-- TASK DIRECTIONS --
Retype the records below exactly as they appear.

DATA PROVIDED Start Marker

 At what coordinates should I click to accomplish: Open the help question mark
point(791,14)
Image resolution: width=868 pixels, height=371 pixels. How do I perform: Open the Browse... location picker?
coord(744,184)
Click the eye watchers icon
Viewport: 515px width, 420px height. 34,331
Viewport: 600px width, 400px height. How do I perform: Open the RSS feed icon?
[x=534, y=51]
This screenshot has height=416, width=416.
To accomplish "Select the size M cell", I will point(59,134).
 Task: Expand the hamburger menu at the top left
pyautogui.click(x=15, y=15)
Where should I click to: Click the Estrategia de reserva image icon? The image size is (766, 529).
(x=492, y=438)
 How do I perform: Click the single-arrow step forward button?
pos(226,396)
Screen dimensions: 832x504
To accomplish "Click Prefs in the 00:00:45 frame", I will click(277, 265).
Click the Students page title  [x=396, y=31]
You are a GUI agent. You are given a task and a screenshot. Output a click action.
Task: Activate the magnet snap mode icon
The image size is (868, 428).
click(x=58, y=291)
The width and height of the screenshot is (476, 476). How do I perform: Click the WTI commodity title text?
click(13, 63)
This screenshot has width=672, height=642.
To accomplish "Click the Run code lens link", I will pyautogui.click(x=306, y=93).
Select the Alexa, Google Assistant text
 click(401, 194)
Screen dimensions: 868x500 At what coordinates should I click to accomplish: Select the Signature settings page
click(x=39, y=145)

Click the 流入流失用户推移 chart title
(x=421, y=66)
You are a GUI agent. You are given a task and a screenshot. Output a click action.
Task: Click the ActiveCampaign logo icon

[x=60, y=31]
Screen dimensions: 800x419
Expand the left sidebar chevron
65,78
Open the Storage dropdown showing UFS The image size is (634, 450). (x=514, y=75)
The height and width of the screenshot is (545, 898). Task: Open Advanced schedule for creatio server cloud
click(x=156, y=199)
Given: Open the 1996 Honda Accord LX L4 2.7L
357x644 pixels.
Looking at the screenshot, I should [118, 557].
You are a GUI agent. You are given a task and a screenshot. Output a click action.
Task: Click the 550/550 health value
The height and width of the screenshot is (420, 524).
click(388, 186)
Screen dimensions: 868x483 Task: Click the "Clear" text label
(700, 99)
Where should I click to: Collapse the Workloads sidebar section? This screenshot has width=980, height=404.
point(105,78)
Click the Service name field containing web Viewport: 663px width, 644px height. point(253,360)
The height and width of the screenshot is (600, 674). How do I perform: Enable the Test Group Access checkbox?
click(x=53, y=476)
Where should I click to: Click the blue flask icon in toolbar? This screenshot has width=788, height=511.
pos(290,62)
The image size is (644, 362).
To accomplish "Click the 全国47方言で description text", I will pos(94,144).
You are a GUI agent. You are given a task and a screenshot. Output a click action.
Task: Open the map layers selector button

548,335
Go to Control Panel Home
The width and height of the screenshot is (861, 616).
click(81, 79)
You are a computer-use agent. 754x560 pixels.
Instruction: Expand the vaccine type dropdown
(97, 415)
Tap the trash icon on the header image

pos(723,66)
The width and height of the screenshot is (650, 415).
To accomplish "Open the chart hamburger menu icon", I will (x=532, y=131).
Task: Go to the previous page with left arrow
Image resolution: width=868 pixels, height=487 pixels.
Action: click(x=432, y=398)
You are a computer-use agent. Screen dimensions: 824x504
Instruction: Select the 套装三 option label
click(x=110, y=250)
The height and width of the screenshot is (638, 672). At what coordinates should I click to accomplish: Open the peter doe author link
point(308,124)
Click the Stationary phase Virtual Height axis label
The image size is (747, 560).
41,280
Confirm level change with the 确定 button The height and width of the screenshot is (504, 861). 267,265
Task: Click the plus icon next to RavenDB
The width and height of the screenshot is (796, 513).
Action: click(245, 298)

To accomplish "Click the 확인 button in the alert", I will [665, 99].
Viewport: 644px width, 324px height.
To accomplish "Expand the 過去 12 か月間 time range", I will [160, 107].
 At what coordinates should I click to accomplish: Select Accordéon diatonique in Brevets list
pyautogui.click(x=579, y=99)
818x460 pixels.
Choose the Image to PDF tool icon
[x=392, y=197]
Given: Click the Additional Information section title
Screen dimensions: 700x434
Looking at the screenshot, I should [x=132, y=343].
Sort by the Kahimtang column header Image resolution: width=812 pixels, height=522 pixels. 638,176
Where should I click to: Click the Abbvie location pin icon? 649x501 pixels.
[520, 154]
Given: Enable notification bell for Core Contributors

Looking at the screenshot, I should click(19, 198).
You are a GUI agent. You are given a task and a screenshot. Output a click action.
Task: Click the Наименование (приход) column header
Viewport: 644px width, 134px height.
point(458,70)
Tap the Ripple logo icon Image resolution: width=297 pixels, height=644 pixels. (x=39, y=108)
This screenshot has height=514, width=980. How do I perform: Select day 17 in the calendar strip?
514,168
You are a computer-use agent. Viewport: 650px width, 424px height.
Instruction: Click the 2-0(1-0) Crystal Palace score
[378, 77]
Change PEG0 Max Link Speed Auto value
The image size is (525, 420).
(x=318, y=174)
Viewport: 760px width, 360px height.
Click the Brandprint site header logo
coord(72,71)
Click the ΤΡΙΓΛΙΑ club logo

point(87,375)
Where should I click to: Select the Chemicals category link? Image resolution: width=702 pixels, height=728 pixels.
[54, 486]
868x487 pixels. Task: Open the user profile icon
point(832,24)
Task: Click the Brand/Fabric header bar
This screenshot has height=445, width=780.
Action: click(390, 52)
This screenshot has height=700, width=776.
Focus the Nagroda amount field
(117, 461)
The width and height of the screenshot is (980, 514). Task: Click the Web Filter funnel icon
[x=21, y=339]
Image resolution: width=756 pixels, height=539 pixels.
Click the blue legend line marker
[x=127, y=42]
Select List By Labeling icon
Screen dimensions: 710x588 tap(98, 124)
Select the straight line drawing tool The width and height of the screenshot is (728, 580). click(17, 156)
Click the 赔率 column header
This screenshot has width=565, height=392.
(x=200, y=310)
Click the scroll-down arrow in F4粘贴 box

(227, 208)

DATA PROVIDED End Marker

-- ANSWER TO THIS TASK --
 At what coordinates should I click to accomplish: Open the help question mark
point(791,14)
Image resolution: width=868 pixels, height=371 pixels. How do I perform: Open the Browse... location picker?
coord(744,184)
Click the eye watchers icon
Viewport: 515px width, 420px height. 34,331
Viewport: 600px width, 400px height. How do I perform: Open the RSS feed icon?
[x=534, y=51]
This screenshot has height=416, width=416.
To accomplish "Select the size M cell", I will point(59,134).
 Task: Expand the hamburger menu at the top left
pyautogui.click(x=15, y=15)
Where should I click to: Click the Estrategia de reserva image icon? The image size is (766, 529).
(x=492, y=438)
 How do I perform: Click the single-arrow step forward button?
pos(226,396)
Screen dimensions: 832x504
To accomplish "Click Prefs in the 00:00:45 frame", I will click(277, 265).
Click the Students page title  [x=396, y=31]
You are a GUI agent. You are given a task and a screenshot. Output a click action.
Task: Activate the magnet snap mode icon
The image size is (868, 428).
click(x=58, y=291)
The width and height of the screenshot is (476, 476). How do I perform: Click the WTI commodity title text?
click(13, 63)
This screenshot has width=672, height=642.
To accomplish "Click the Run code lens link", I will pyautogui.click(x=306, y=93).
Select the Alexa, Google Assistant text
 click(401, 194)
Screen dimensions: 868x500 At what coordinates should I click to accomplish: Select the Signature settings page
click(x=39, y=145)

Click the 流入流失用户推移 chart title
(x=421, y=66)
You are a GUI agent. You are given a task and a screenshot. Output a click action.
Task: Click the ActiveCampaign logo icon

[x=60, y=31]
Screen dimensions: 800x419
Expand the left sidebar chevron
65,78
Open the Storage dropdown showing UFS The image size is (634, 450). (x=514, y=75)
The height and width of the screenshot is (545, 898). Task: Open Advanced schedule for creatio server cloud
click(x=156, y=199)
Given: Open the 1996 Honda Accord LX L4 2.7L
357x644 pixels.
Looking at the screenshot, I should [118, 557].
You are a GUI agent. You are given a task and a screenshot. Output a click action.
Task: Click the 550/550 health value
The height and width of the screenshot is (420, 524).
click(388, 186)
Screen dimensions: 868x483 Task: Click the "Clear" text label
(700, 99)
Where should I click to: Collapse the Workloads sidebar section? This screenshot has width=980, height=404.
point(105,78)
Click the Service name field containing web Viewport: 663px width, 644px height. point(253,360)
The height and width of the screenshot is (600, 674). How do I perform: Enable the Test Group Access checkbox?
click(x=53, y=476)
Where should I click to: Click the blue flask icon in toolbar? This screenshot has width=788, height=511.
pos(290,62)
The image size is (644, 362).
To accomplish "Click the 全国47方言で description text", I will pos(94,144).
You are a GUI agent. You are given a task and a screenshot. Output a click action.
Task: Open the map layers selector button

548,335
Go to Control Panel Home
The width and height of the screenshot is (861, 616).
click(81, 79)
You are a computer-use agent. 754x560 pixels.
Instruction: Expand the vaccine type dropdown
(97, 415)
Tap the trash icon on the header image

pos(723,66)
The width and height of the screenshot is (650, 415).
To accomplish "Open the chart hamburger menu icon", I will (x=532, y=131).
Task: Go to the previous page with left arrow
Image resolution: width=868 pixels, height=487 pixels.
Action: click(x=432, y=398)
You are a computer-use agent. Screen dimensions: 824x504
Instruction: Select the 套装三 option label
click(x=110, y=250)
The height and width of the screenshot is (638, 672). At what coordinates should I click to accomplish: Open the peter doe author link
point(308,124)
Click the Stationary phase Virtual Height axis label
The image size is (747, 560).
41,280
Confirm level change with the 确定 button The height and width of the screenshot is (504, 861). 267,265
Task: Click the plus icon next to RavenDB
The width and height of the screenshot is (796, 513).
Action: click(245, 298)

To accomplish "Click the 확인 button in the alert", I will [665, 99].
Viewport: 644px width, 324px height.
To accomplish "Expand the 過去 12 か月間 time range", I will [160, 107].
 At what coordinates should I click to accomplish: Select Accordéon diatonique in Brevets list
pyautogui.click(x=579, y=99)
818x460 pixels.
Choose the Image to PDF tool icon
[x=392, y=197]
Given: Click the Additional Information section title
Screen dimensions: 700x434
Looking at the screenshot, I should [x=132, y=343].
Sort by the Kahimtang column header Image resolution: width=812 pixels, height=522 pixels. 638,176
Where should I click to: Click the Abbvie location pin icon? 649x501 pixels.
[520, 154]
Given: Enable notification bell for Core Contributors

Looking at the screenshot, I should click(19, 198).
You are a GUI agent. You are given a task and a screenshot. Output a click action.
Task: Click the Наименование (приход) column header
Viewport: 644px width, 134px height.
point(458,70)
Tap the Ripple logo icon Image resolution: width=297 pixels, height=644 pixels. (x=39, y=108)
This screenshot has height=514, width=980. How do I perform: Select day 17 in the calendar strip?
514,168
You are a computer-use agent. Viewport: 650px width, 424px height.
Instruction: Click the 2-0(1-0) Crystal Palace score
[378, 77]
Change PEG0 Max Link Speed Auto value
The image size is (525, 420).
(x=318, y=174)
Viewport: 760px width, 360px height.
Click the Brandprint site header logo
coord(72,71)
Click the ΤΡΙΓΛΙΑ club logo

point(87,375)
Where should I click to: Select the Chemicals category link? Image resolution: width=702 pixels, height=728 pixels.
[54, 486]
868x487 pixels. Task: Open the user profile icon
point(832,24)
Task: Click the Brand/Fabric header bar
This screenshot has height=445, width=780.
Action: click(390, 52)
This screenshot has height=700, width=776.
Focus the Nagroda amount field
(117, 461)
The width and height of the screenshot is (980, 514). Task: Click the Web Filter funnel icon
[x=21, y=339]
Image resolution: width=756 pixels, height=539 pixels.
Click the blue legend line marker
[x=127, y=42]
Select List By Labeling icon
Screen dimensions: 710x588 tap(98, 124)
Select the straight line drawing tool The width and height of the screenshot is (728, 580). click(17, 156)
Click the 赔率 column header
This screenshot has width=565, height=392.
(x=200, y=310)
Click the scroll-down arrow in F4粘贴 box

(227, 208)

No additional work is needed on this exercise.